Golf = a good walk ruined 

Why pay someone a ridiculous amount of money when they are nowhere near the top of the game and haven't been for a couple of years.

I suppose he could buy some pressies for his girlfriends with it


----------



## LONGGOOD BYE (Dec 26, 2011)

Like him or not Tiger is a legend and he is still young enough to get his game back one day.I am not even a fan of the game but when Tiger was hot even I was watching but not anymore.


----------



## Gavtek (Aug 23, 2009)

Ogri750 said:


> I suppose he could buy some pressies for his girlfriends with it


Or he could pay back some of the investors in his short-lived Dubai housing scheme...


----------



## Dubai_NewKid (Feb 17, 2011)

tuffjam said:


> Athlete? makes me laugh when I hear people say things like that. Absolutely nothing athletic about golf. Skillful, yes. Athletic, no.
> 
> I suppose you would call a bowls player or a snooker player or a darts player athletic too.


I would imagine you havent had much experience playing 4 rounds of golf back to back......thats when it will make u realise that the guy is an athlete, and given his swing speed and the consistency of his swing, which will crack up even the greatest of athletes.


----------



## ccr (Jun 20, 2010)

Just asking for personal opinion... Do YOU think that golf is a game or a sport ?


----------



## confused.dom (Jul 29, 2011)

ccr said:


> Just asking for personal opinion... Do YOU think that golf is a game or a sport ?


Personally more of a sporting pastime gone commercial. Maybe if they walked the course and carried their own clubs it would be deemed more of a sport.
Certainly more of a sport than darts, and great to play and watch for a lot of us.


----------



## indoMLA (Feb 6, 2011)

Dubai_NewKid said:


> Hi guys, i am so looking forward to the ABU DHABI GOLF CHAMPIONSHIP starting on the 26th of Jan.
> 
> there is a great line up of players who are participating, but the one that i want to see and follow is TIGER WOODS!
> 
> ...


Who cares? Tiger sucks.... 



tuffjam said:


> Athlete? makes me laugh when I hear people say things like that. Absolutely nothing athletic about golf. Skillful, yes. Athletic, no.
> 
> I suppose you would call a bowls player or a snooker player or a darts player athletic too.


Hahahahaha.... reminds of this commercial back home when they give a shirt, glove, and bowling ball to a couch potato and call him a professional bowler.... he's an athlete now... hahaha 


Golf needs to change.... they should make you run the course after you hit the ball, allow people to come out of the sand traps and woods to tackle players, and whatever other rules you want to put in the game to make it interesting....


----------



## ccr (Jun 20, 2010)

indoMLA said:


> Golf needs to change.... they should make you run the course after you hit the ball....
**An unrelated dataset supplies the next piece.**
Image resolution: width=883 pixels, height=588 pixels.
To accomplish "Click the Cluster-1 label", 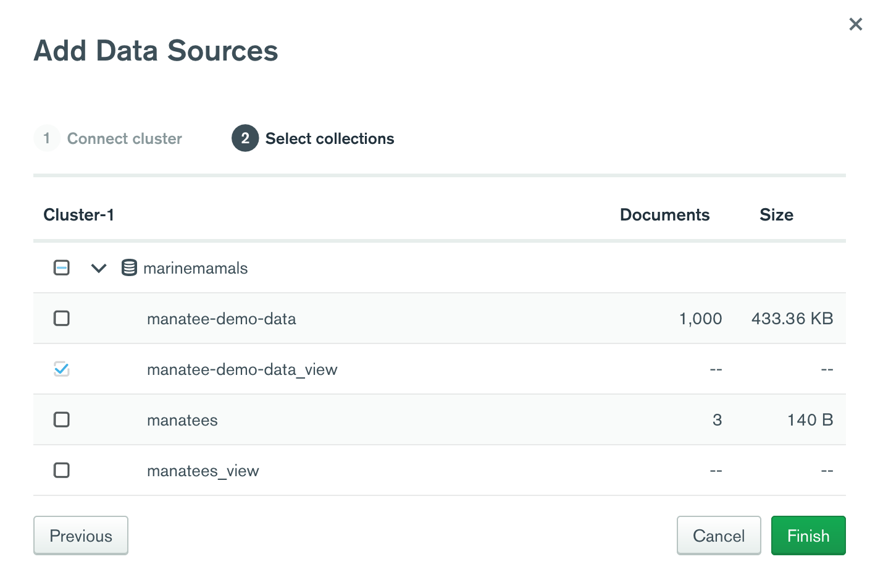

Can't find the link, but (quite a while back) came across an interesting competition twist to golf game... Sprint Golf: shortest time to finish a round (without a cart).

This means:

- running between shots
- must hole out every hole
- carry regular number of clubs or minimum you need (i.e. weight factor)
- final score is combination of time to finish and strokes required


----------



## LONGGOOD BYE (Dec 26, 2011)

To say Tiger Sucks just has me laughing. How many tourneys has he won and the ones he did not win he still placed high on the leader board,if I remember right he just one a tourney a few months ago.
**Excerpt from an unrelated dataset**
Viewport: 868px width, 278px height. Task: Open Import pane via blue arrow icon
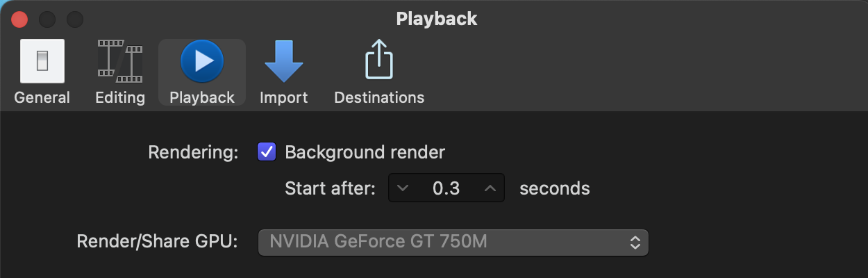(x=283, y=61)
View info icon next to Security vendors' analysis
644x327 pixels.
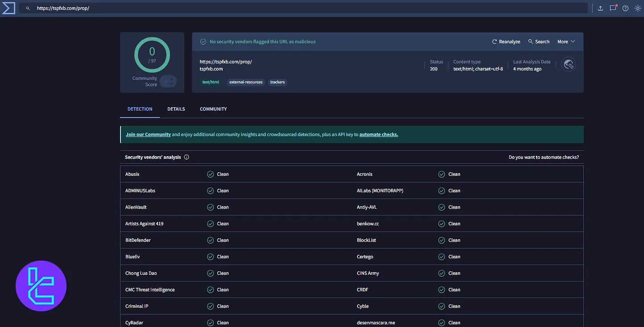pos(187,157)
You may not like what he did off the course,but he is ones of the greatest and he is not through yet.


----------



## indoMLA (Feb 6, 2011)

LONGGOOD BYE said:


> To say Tiger Sucks just has me laughing. How many tourneys has he won and the ones he did not win he still placed high on the leader board,if I remember right he just *one *a tourney a few months ago.
> 
> You may not like what he did off the course,but he is ones of the greatest and he is not through yet.


:confused2: won? 

 ... I am just a bitter person... when I see someone excel at something I can't do, I feel better by putting them down.... :clap2:

I know he doesn't suck... he is a legit golfer (not athlete) that just has hit a rough patch... but regardless of how good he is, him coming to Dubai is not going to make me want to watch golf.... 


Daily Funny:
"Heaven is a place where you get play golf all day.... Hell is a place where you are made to watch golf all day..." :tongue1:


----------



## ccr (Jun 20, 2010)

indoMLA said:


> Daily Funny:
> "Heaven is a place where you get play golf all day.... Hell is a place where you are made to watch golf all day..." :tongue1:


I used to think that I am way too kewl for golf, and only old people play golf... 

Then I grew up  and started playing golf (too late actually) and understand why only old people playing it... because it takes that long to get any good...


----------



## Jynxgirl (Nov 27, 2009)

Golf is just you and that damn little ball. 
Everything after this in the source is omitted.